PROBLEM TO SOLVE: For each line below that includes the word "Show", make a copy.

(Excerpts from a dataset)

....

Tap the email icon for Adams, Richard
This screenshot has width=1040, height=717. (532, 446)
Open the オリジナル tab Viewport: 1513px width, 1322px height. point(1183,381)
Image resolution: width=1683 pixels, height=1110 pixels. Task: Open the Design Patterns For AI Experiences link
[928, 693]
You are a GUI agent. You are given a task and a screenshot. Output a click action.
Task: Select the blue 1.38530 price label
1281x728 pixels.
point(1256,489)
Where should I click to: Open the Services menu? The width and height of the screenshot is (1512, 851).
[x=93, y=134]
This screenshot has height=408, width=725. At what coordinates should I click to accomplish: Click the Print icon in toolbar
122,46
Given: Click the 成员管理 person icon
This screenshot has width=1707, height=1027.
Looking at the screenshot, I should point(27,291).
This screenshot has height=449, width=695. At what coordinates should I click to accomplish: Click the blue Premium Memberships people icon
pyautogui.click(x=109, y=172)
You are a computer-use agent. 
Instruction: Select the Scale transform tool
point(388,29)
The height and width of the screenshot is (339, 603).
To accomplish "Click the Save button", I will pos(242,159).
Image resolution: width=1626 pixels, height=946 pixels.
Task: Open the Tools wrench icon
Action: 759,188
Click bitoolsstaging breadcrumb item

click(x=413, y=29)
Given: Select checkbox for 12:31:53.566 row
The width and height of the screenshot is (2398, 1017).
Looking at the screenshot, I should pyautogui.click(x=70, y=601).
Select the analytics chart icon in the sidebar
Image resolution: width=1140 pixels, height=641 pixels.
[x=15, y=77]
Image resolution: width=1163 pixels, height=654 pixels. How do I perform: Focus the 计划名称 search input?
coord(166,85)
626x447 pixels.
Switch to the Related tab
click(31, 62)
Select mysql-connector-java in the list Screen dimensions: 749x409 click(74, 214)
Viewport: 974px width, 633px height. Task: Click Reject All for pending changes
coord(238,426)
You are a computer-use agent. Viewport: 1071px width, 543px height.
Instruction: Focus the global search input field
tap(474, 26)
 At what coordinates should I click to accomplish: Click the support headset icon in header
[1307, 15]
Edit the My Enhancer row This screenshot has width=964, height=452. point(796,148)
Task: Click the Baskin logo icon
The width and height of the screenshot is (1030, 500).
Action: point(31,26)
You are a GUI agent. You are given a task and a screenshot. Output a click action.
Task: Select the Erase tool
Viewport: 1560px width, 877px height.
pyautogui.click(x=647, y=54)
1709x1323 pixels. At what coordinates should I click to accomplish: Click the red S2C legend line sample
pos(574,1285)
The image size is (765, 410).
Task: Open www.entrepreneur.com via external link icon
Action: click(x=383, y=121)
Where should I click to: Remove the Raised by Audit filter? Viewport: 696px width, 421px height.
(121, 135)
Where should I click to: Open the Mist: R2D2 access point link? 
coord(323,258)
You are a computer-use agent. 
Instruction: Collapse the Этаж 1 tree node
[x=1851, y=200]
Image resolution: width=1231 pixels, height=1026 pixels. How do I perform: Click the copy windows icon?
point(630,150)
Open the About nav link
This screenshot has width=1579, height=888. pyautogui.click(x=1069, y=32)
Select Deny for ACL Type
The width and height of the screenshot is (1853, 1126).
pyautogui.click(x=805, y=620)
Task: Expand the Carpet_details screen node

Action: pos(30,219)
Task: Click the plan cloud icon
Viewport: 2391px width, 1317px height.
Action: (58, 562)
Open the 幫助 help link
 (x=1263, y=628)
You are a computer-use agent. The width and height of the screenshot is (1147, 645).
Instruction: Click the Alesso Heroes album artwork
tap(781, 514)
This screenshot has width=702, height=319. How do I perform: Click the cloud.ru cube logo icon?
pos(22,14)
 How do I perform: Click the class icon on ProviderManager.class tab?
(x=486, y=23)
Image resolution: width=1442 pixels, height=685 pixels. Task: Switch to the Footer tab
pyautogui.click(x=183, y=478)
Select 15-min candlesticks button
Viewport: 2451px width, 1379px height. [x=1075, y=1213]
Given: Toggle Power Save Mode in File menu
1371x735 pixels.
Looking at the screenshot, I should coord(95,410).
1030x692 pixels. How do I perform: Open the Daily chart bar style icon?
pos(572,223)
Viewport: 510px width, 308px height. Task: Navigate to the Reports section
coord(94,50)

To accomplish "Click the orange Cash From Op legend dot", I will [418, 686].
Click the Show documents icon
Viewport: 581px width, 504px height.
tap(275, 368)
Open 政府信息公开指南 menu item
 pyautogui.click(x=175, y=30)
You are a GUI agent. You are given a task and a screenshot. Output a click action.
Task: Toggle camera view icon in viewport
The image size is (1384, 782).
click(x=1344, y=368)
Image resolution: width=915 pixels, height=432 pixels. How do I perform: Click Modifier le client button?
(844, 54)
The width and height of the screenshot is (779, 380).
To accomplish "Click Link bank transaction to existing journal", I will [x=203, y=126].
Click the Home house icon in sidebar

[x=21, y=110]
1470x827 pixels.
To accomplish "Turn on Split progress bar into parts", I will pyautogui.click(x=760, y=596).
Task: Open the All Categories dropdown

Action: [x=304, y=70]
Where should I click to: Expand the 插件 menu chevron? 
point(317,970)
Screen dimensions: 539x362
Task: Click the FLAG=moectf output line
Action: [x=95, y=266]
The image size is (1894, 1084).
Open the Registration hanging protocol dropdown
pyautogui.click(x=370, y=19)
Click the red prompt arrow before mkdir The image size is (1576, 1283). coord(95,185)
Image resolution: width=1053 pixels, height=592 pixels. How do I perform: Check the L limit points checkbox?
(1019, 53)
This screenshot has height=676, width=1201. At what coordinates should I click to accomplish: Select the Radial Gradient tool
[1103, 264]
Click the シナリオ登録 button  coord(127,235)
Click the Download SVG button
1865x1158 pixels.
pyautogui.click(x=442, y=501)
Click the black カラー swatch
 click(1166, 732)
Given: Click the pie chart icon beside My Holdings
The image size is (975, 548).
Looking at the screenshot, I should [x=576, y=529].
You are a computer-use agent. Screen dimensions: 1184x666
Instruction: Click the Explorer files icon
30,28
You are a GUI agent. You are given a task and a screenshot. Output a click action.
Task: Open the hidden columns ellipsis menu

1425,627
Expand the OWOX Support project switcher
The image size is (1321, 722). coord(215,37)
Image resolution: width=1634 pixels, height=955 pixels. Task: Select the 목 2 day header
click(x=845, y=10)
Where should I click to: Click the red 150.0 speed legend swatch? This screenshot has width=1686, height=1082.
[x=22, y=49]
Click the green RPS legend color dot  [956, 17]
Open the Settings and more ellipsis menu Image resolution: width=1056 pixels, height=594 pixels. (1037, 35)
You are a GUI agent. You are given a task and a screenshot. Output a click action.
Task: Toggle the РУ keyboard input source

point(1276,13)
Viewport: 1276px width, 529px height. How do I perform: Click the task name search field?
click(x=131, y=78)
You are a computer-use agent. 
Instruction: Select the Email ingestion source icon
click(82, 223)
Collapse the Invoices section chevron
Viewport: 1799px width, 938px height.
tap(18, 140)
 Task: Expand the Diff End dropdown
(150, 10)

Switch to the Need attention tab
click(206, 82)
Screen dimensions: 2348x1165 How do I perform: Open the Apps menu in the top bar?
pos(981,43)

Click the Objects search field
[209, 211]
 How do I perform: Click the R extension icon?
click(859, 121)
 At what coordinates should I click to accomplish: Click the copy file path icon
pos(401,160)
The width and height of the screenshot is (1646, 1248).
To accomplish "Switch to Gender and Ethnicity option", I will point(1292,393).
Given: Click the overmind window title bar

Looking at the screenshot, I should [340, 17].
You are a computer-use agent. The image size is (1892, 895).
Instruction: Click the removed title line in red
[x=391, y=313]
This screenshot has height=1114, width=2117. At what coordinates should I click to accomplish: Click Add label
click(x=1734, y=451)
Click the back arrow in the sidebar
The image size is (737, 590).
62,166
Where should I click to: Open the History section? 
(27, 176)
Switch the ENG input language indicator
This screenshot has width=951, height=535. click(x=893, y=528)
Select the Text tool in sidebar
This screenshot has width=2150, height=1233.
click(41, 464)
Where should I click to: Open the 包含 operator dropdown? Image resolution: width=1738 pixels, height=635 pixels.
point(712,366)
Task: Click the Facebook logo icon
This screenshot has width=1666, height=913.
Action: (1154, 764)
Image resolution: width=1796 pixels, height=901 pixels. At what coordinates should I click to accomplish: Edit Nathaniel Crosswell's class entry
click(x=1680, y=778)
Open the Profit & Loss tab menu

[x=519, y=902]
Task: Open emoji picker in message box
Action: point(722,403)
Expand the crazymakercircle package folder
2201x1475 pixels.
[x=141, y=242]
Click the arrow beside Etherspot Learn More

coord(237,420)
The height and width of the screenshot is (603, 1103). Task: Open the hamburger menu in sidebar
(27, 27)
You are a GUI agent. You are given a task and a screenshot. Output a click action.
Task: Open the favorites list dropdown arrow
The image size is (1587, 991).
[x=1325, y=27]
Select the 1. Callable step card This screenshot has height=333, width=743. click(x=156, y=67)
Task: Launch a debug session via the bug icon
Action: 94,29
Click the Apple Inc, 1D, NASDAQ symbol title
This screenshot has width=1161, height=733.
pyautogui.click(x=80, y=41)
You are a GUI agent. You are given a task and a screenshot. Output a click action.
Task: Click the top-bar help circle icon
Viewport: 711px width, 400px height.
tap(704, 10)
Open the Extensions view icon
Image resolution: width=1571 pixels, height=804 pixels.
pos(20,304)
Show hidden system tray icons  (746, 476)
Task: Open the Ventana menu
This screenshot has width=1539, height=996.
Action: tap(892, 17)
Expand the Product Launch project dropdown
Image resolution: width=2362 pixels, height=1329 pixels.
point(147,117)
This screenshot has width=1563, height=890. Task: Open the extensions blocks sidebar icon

....

COMPLETED EXERCISE:
Click the Show documents icon
Show hidden system tray icons  (746, 476)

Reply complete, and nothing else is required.